### EXERCISE BRIEF
Return exactly, and only, the lines from the line containing "Given: Click the Warm button in RComp" through the final line of the records below, both included.

Records drawn from a dataset:
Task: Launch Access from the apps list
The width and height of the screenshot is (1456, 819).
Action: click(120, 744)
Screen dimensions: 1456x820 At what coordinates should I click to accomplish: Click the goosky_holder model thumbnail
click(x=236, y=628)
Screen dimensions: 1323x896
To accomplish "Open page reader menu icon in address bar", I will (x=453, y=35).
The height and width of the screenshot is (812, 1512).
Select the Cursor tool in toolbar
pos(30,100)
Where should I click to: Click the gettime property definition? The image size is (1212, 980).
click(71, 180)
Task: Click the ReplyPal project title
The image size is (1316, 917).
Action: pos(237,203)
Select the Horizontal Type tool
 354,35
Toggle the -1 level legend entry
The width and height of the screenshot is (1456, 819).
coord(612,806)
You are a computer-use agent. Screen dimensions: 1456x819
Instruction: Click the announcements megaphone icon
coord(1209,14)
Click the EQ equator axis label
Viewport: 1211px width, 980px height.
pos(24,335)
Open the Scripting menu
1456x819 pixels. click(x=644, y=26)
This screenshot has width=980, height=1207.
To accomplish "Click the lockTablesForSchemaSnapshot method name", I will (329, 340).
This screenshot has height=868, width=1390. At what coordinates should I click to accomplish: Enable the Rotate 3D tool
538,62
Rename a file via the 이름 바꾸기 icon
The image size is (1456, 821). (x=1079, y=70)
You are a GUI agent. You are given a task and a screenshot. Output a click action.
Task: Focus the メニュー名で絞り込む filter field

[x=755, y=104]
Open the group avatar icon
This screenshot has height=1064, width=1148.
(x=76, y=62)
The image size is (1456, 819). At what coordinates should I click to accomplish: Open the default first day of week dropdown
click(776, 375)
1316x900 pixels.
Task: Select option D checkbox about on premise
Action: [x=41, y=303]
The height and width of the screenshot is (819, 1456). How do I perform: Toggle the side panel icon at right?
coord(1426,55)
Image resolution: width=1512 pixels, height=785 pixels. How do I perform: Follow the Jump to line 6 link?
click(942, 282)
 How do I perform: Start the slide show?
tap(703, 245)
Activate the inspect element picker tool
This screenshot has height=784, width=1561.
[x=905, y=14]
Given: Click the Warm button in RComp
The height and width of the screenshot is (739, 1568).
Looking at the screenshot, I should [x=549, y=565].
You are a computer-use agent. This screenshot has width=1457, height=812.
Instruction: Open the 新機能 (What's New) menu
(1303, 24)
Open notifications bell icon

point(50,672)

### ANSWER AREA
Given: Click the Warm button in RComp
The height and width of the screenshot is (739, 1568).
Looking at the screenshot, I should [x=549, y=565].
You are a computer-use agent. This screenshot has width=1457, height=812.
Instruction: Open the 新機能 (What's New) menu
(1303, 24)
Open notifications bell icon

point(50,672)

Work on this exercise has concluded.